**Task item A**
According to the text below on the personal injury discount rate change, how much lower were Allianz UK's profits for the year after the change than they would have been at a 2.5% rate?
**Task item B**
Pick up the text below on the personal injury discount rate change right after its final sentence and keep writing.

**Text**
====
Within 24 hours of the announcement, sixteen executives of the UK’s largest insurance companies had called a meeting with Philip Hammond, the Chancellor of the Exchequer to request a U-turn. They warned that this would lead to increased lump sum payments to claimants which would push insurance premiums up for millions of UK businesses and people.

Claimants saw this as a long awaited change and felt the new discount rate finally reflected the fact that claimants were risk adverse investors. They felt that the defendants had benefitted for too long from undercompensating the claimants and welcomed the change.

It must be noted that although the overall effect of a lower discount rate has been to benefit claimants, accommodation claims have produced troubling results for claimants (see MWB blog 24/01/18).

What has been the impact?

Defendant insurers and public services with large liabilities such as the NHS have been impacted in the way they feared. Profits have decreased as pay-outs to claimants have increased. Allianz UK revealed that their profits for the year following the change were £22 million down on what they would have been had the discount rate remained at 2.5%. Catastrophic injury claims and clinical negligence claims involving children now produced pay-outs that were 30% and 50% higher.

The table below shows a comparison of the compensation received with a discount rate of 2.5% and then of -0.75% for a woman who is 25 years old when her catastrophic injury occurs. The difference is staggering.
====
**Supplied material**

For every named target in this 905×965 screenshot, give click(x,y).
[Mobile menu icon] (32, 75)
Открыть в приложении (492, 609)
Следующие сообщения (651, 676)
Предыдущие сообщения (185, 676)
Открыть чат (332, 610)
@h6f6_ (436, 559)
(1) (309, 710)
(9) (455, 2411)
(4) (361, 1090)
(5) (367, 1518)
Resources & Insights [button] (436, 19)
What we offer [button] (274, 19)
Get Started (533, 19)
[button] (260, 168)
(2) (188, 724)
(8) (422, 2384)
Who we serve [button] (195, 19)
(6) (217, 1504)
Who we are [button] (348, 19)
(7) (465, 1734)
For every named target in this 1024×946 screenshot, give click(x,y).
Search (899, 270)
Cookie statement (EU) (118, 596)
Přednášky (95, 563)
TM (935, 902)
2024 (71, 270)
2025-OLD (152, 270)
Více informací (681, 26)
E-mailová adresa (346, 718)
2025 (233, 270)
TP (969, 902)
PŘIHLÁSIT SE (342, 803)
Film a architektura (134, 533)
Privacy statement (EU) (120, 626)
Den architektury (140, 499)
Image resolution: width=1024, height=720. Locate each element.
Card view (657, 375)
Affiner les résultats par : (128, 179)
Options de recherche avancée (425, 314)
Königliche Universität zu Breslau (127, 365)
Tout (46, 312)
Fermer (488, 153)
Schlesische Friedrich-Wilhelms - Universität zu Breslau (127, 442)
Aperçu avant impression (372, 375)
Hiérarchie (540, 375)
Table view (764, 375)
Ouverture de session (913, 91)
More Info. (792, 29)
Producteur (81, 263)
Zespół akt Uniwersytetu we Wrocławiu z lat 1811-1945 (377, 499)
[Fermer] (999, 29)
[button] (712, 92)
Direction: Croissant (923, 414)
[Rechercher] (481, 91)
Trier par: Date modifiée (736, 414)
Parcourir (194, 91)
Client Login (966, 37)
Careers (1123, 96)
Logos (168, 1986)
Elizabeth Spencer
====
**Answer box A**
£22 million lower.

**Answer box B**
Despite the ongoing criticisms by the defendants, the discount rate has not yet been reviewed and remains at -0.75%. The effect of a clinical negligence or personal injury action is to put the claimant back in the position they would have been had the negligence not occurred (Wells v Wells). The maintenance of the discount rate at -0.75% ensures this. It is important to remember that the reason for these payments in the first place is the negligence of the defendant

The change in discount rate has created an understandable state of limbo with regards to settlement. Defendant insurers are hesitant to settle whilst they fight for reform, in the hope that they will get a reduce rate and so make a lower pay-out. Conversely claimants want to settle as soon as possible due to their advantageous position.

Future change to the discount rate

Opinion is clearly divided on the way forward with claimants satisfied with the current position and defendants eager for change.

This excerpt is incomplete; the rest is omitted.